James:  She was a tough one, wasn't she!—You said you were in Spokane in 1918 and 1919.  Do you remember anything about the flu epidemic?

Peggy:  We had a flu epidemic at the ranch.  I remember Bert was very, very ill with the flu for about a month.  He was the only one in our family that got it.  This was at the Gay Creek Ranch.  I don't remember anything about the flu epidemic in Spokane, do you?

Tom:  No.

James:  You must have been back at the ranch by then.  It passed over you, apparently.

Peggy:  Could have been.

James:  Tell me some more memories about your folks.  Did they do any singing?  Did your mother sing as she worked around the house?

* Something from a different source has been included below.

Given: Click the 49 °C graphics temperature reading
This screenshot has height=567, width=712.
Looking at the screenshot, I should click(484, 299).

Peggy:  She took music when she went to college, so to speak.  And then she changed.  She was not a musician.  But anyway she took singing lessons there.  She used to sing, "Isn't the Duck a Happy Bird" with our begging her to sing it.  She never liked to sing it.  There were all sorts of trills in it.  She was not a musician.  Dad would play on the piano.  He always chorded.

James:  Did you have a piano?

Peggy:  Yes, we had a piano.  Mother never played the piano, but Dad would play with chords whenever we'd have company.  "You Can't Have Any of My Strawberries When Your Strawberries are Gone."  That was one of his songs.  He had the same chord for everything, and he would sing these silly, little songs.

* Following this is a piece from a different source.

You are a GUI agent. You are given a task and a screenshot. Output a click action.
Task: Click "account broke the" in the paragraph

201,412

James:  Funny thing.  My dad still sings that!

Peggy:  Does he?  (Tom and Peggy both laugh).  What were some more of his songs, do you remember?

Tom:  No, I can't.

James:  Would he sing as he went about his work?

Peggy:  No.

James:  That was just something that he did at the piano.

Peggy:  Yes.  And he would sing it with great feeling.

James:  Do you remember any major illnesses that anyone had?

Tom:  Oh, I think the mumps.  I kind of remember about that.  Bert had a lot of trouble with mumps, didn't he?

Peggy:  We had our tonsils out in Sheridan.  Do you remember that?

Tom:  Oh, they did that kind of (as a matter of course).  They took the whole bunch of us in and had adenoids and tonsils out.

James:  All of you at once?

Tom:  No, it was Bert, and Jack and Peggy and I.

Peggy:  In those days they took out everybody's tonsils whether they needed them out or not.

James:  Can you remember anything about that experience.

Tom:  I had a sore throat for a while.  We had to go to school about a week afterwards.

Peggy:  I remember that I got a piece of coal in my eye.  I suffered for about two weeks.  I couldn't see out of my eye, and it was just horrible.  Then Dad took me in to an eye doctor, and the doctor saw that piece of coal there and just pulled it right out that easy.  But that was two weeks.  Course it was hard to get in because the nearest doctor was 60 miles away.

James:  And he didn't make house calls.

Peggy:  No, he didn't make house calls.

James:  You must have been pretty healthy then, actually.

Peggy:  Well, now, do you remember having your throat partly cut when you ran into a wire while riding your horse?

Tom:  Yeah, I can remember that.  I was riding the horse and didn't notice the clothesline and went right underneath, and it just took me right off.

James:  Made a big gash on your neck?

Tom:  Oh, I got over it pretty good.

Peggy:  Now, Bert had a broken arm riding old Pinto.  Pinto bucked him off when he got into barbed wire.  They must have had his arm set, but that was before our memories were too good.  Now, Mother had some bad times.  I remember that she stepped on a rusty nail, and got whatever you get when you step on a rusty nail.

Tom:  Blood poisoning.

Peggy:  She was alone at the ranch, and Tom and I were around six years old.  Anyway we had an old billy goat on the ranch.  He got into the yard, and he would butt Tom down.  Well, I ran into the cave real fast, and every time Tom would try to get up…

(the goat would knock him down again).